InstaTrie
High-performance prefix index and search word highlighter, implemented with trie data structures.
Key Features
- Sophisticated generic data structure for efficient prefix-lookup
- Support for custom extractor functions to retrieve keywords from POJOs
- Ability to ignore (simple) HTML Tags
- Highlighting of found parts in searched models
- Order of entries is retained
- Optional ASCII-Normalization of search keywords and queries
- Ability to create proxies for the data structure with additional filters
- Compatible to Java List API
- Support for Java8 Streams API
- Support for Java9+ Jigsaw module system
- No further dependencies (except for the ASCII-normalization utility)
Setup
To use InstaTrie
in your Maven project, you can simply add instatrie
as dependency:
<dependency>
<groupId>com.illucit</groupId>
<artifactId>instatrie</artifactId>
<version>2.0.0/version>
</dependency>
The only dependency of instatrie
is the library lucene-utils
for String normalization, which has no further dependencies itself.
Trie Data Structure
A "Trie" is a tree-like data structure, which has a character on each edge and where each node represents a prefix. It is known to be extremely efficient for storing and retrieving all words with a common prefix. For further theoretical information about tries, you can look in the Wikipedia.
The interface com.illucit.instatrie.trie.PrefixDictionary<T>
and class com.illucit.instatrie.trie.Trie<T>
provide an implementation of this data structure, which can hold a set of stored Strings and can retrieve all matching Strings with a given prefix. For each inserted String you can also add a payload object of the generic type <T>
.
Although the Trie
class was basically implemented for the Prefix Index functionality of this library, you can use it as its own. The Trie
class does not implement java.util.Collection
, but provides the most common methods to manipulate data. See the public interface com.illucit.instatrie.trie.PrefixDictionary<T>
for a full list of supported operations.
Prefix Index Data Structure
The "Prefix Index" data structure resembles a generic collection of models of a specific type, which can be filtered by search queries.
Word Splitter
First of all, you define a function to extract a searchable String from each model, which will be indexed. This function is called a "Word Splitter" and has to be realized by a class that implements.com.illucit.instatrie.splitter.WordSplitter<T>
.
E.g. if your model type is a class Person
with properties firstName
and lastName
, your Word Splitter should take an instance of Person
and return a Set containing the first name and last name of the person.

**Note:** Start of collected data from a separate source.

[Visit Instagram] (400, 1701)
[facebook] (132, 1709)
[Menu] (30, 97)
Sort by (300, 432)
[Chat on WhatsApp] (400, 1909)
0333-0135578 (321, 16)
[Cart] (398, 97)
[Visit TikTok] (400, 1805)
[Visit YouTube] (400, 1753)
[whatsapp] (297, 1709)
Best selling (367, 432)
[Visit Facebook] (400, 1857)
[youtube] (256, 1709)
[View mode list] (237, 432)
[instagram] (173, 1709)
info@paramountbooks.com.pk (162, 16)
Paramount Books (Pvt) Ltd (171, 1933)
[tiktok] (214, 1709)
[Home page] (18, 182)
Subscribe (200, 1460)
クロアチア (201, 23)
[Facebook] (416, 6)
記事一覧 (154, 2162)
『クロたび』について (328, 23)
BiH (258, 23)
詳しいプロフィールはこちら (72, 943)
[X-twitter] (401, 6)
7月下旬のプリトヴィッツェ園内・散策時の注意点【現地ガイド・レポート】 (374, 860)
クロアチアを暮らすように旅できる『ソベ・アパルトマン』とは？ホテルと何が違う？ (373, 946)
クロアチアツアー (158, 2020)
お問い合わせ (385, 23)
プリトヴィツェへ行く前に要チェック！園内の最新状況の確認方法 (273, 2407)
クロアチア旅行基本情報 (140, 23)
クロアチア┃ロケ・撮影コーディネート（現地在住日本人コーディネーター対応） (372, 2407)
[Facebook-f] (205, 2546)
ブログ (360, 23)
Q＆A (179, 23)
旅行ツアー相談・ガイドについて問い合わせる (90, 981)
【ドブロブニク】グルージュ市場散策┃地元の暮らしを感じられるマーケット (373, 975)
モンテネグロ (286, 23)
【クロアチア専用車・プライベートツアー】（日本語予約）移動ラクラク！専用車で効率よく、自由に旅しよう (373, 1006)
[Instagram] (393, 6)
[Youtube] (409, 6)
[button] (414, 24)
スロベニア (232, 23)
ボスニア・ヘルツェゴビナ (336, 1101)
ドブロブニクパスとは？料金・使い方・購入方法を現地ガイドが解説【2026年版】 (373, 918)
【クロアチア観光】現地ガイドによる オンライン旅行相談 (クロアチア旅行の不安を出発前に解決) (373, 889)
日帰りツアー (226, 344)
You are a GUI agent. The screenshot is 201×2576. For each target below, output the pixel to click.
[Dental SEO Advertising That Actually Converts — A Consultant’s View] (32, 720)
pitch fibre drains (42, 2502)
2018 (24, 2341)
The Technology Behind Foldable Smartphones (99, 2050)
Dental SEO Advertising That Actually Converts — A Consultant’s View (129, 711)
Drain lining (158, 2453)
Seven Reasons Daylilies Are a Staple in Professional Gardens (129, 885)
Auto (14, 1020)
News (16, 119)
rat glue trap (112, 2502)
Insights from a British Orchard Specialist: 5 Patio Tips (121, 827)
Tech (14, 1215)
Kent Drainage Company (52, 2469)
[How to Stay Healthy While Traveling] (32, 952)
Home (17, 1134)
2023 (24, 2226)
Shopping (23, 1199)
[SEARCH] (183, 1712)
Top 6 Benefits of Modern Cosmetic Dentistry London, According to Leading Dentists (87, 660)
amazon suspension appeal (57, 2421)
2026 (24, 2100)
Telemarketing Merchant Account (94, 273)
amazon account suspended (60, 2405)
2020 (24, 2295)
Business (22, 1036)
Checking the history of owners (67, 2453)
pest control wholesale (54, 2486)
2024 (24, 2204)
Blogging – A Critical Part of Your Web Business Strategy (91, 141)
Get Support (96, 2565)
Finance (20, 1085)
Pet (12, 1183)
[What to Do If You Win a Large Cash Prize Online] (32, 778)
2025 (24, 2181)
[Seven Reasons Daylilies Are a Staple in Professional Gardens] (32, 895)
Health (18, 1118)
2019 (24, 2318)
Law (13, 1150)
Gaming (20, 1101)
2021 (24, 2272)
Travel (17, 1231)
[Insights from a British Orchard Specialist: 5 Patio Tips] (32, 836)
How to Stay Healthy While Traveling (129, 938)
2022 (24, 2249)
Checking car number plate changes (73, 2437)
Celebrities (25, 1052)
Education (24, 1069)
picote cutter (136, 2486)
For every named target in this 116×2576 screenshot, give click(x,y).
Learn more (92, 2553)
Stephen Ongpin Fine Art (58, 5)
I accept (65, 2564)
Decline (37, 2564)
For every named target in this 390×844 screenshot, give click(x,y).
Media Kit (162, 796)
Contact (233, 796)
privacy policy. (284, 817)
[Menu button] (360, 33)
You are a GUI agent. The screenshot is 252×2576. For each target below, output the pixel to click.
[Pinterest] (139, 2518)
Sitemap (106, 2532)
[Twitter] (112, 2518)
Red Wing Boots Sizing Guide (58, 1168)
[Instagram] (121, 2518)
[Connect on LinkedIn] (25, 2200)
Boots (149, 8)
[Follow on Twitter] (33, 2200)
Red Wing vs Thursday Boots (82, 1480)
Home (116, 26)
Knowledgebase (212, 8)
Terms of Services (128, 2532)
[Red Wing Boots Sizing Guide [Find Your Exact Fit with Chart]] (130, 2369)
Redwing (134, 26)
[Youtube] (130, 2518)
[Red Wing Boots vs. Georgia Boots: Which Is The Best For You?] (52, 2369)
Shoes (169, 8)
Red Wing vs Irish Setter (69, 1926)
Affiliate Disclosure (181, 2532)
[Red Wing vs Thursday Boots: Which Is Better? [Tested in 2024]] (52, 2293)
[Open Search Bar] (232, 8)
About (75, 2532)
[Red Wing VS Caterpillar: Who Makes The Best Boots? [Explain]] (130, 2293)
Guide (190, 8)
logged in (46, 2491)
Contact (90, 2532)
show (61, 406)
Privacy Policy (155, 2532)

You can also use the more convenient class com.illucit.instatrie.splitter.StringWordSplitter<T>
, for which you only have to prove a function get one single String from your model and the class will provide all "indexable" text fragments by a regular expression (per default all connected alphanumeric substrings) from this String representation. This also has the advantage that you don't need to provide an individual splitting into different words (e.g. if your person has multiple first names), but you only give the regular expression a String to work on.
E.g. for your example with the Person
class:
WordSplitter<Person> splitter;
splitter = new StringWordSplitter<>(p -> p.getFirstName() + " " + p.getLastName());
So if you have a Person
with firstName = "John Walter"
and lastName = "Doe"
, your Splitter will provide a set with "John"
, "Walter"
and `"Doe"``.
Note: If your model contains values with HTML tags which you want to make searchable (and therefore include in the splitter), make sure you remove the tags before (e.g. with an HTML parser utility like JSoup).
Unicode Normalization
If you actually use the StringWordSplitter
class, the given String can be normalized, i.e. special unicode characters are replaced by their "basic" characters where possible, e.g. "ö"
-> "o"
, "Â"
-> "A"
or "©"
-> "c"
.
TriePrefixIndex
The interface com.illucit.instatrie.index.PrefixIndex<T>
and class com.illucit.instatrie.index.TriePrefixIndex<T>
provide an implementation for the "Prefix Index" collection type. The collection basically consists of an (ordered) list of models of the generic type "<T>"
, but provides additional methods to query the list of models for a search String and get back a (reduced, still ordered) list of models that contain this search query.
You can create and instance of the com.illucit.instatrie.index.TriePrefixIndex<T>
class with an empty index by providing a Splitter for "<T>"
. Once the prefix index instance is created, you can add data to it by calling the TriePrefixIndex.createIndex(Collection<T> models)
method with a new list of models, which will overwrite the previous index and build a new index with the given collection and the fixed word splitter.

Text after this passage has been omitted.